TheDeveloperBlog.com


C# OutOfMemoryException

OutOfMemoryException. Memory is limited. The OutOfMemoryException is triggered by allocation instructions. It is thrown by the .NET Framework execution engine. It can occur during any allocation call during runtime.


Example. In this example, we see a program that attempts to allocate a string that is extremely large and would occupy four gigabytes of memory. But the OutOfMemoryException is thrown by the runtime because this is not possible.

Note: The intention of the program is to demonstrate the exception itself. After the program, we note ways to deal with the exception.

C# program that raises out-of-memory exception

class Program
{
    static void Main()
    {
	// Attempt to create a string of 2.1 billion chars.
	// ... This results in an out-of-memory error.
	// ... It would require 4.2 billion bytes (4 gigabytes).
	string value = new string('a', int.MaxValue);
    }
}

Output

Unhandled Exception: OutOfMemoryException.
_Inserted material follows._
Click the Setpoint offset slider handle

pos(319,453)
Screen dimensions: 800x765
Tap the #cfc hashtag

How much memory can be assumed? No specific amount of memory in bytes can be counted on when executing a program. For most programs that do not allocate huge amounts of memory, this is not a serious problem.
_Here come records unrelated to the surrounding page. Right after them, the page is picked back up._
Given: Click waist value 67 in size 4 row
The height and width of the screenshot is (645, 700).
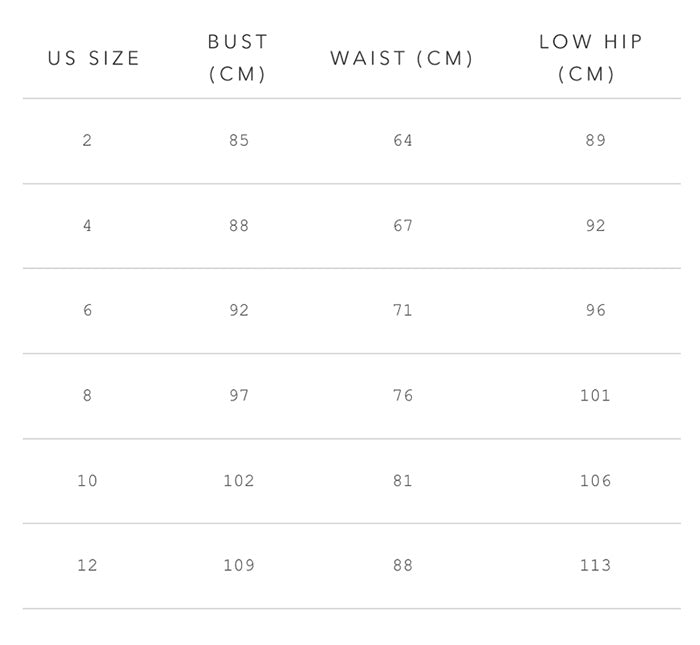Looking at the screenshot, I should pyautogui.click(x=403, y=225).
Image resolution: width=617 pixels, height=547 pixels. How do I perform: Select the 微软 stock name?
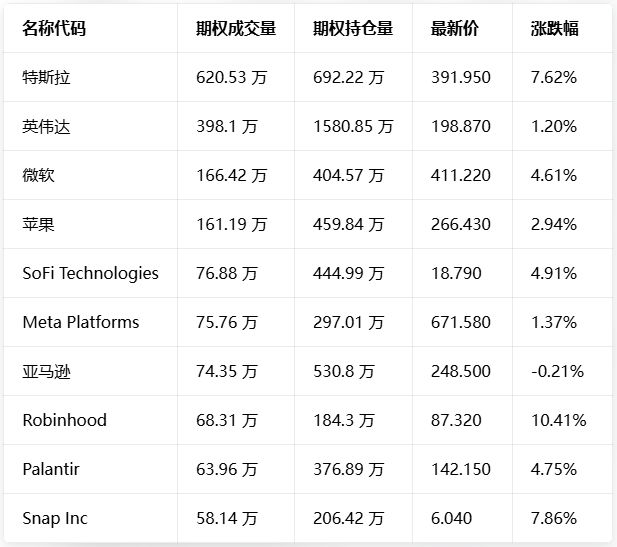[x=38, y=175]
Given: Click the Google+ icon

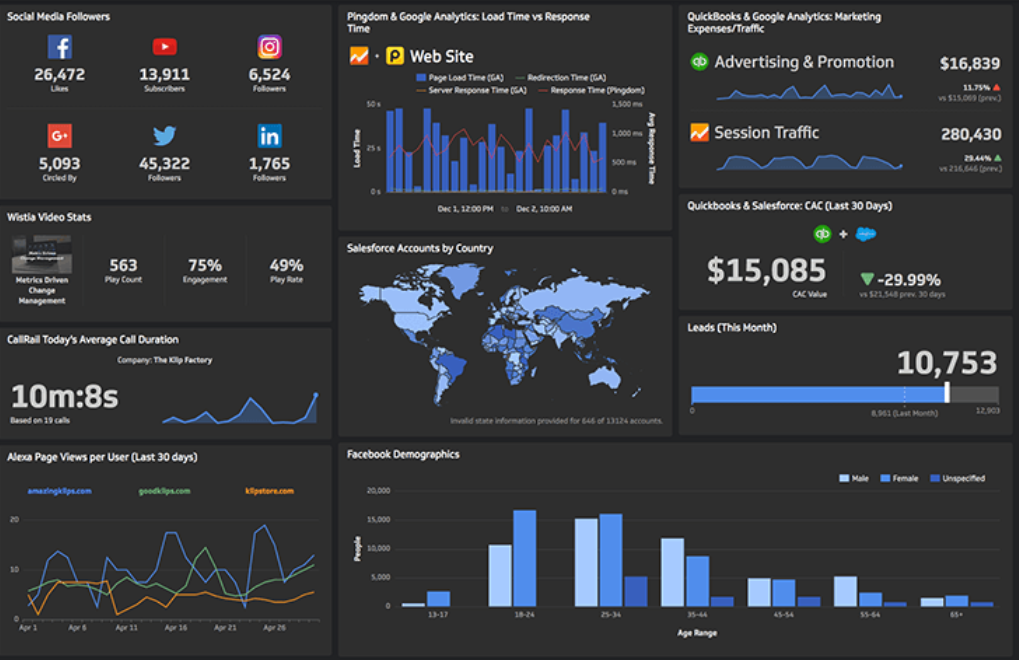Looking at the screenshot, I should pos(62,135).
However: If you have a problem with this exception and the cause is not obvious, you can use MemoryFailPoint to help diagnose the issue.

There are three IL instructions that can raise this exception: the box, newarr, and newobj instructions. These are used when converting a value type to an object type, and for allocating arrays and classes.

OutOfMemoryException: MSDNIL: newarr

MemoryFailPoint. The OutOfMemoryException may be predicted in advance with special code that uses the MemoryFailPoint class in the .NET Framework. This type will indicate if the memory can be allocated.

Tip: This is useful when you have a critical computation and will require a lot of memory and want no failures during the method.

Note: The book CLR via C# by Jeffrey Richter explains the MemoryFailPoint type.


Summary. We saw a program that attempts to allocate a 4-gigabyte block of memory, but this fails and throws the OutOfMemoryException. This exception can be thrown during any allocation instruction. It is hard to predict when this may occur.

But: It happens rarely in most well-designed programs and systems with typical resources.

Finally: We noted that there exists a way to predict the OutOfMemoryException in the .NET Framework.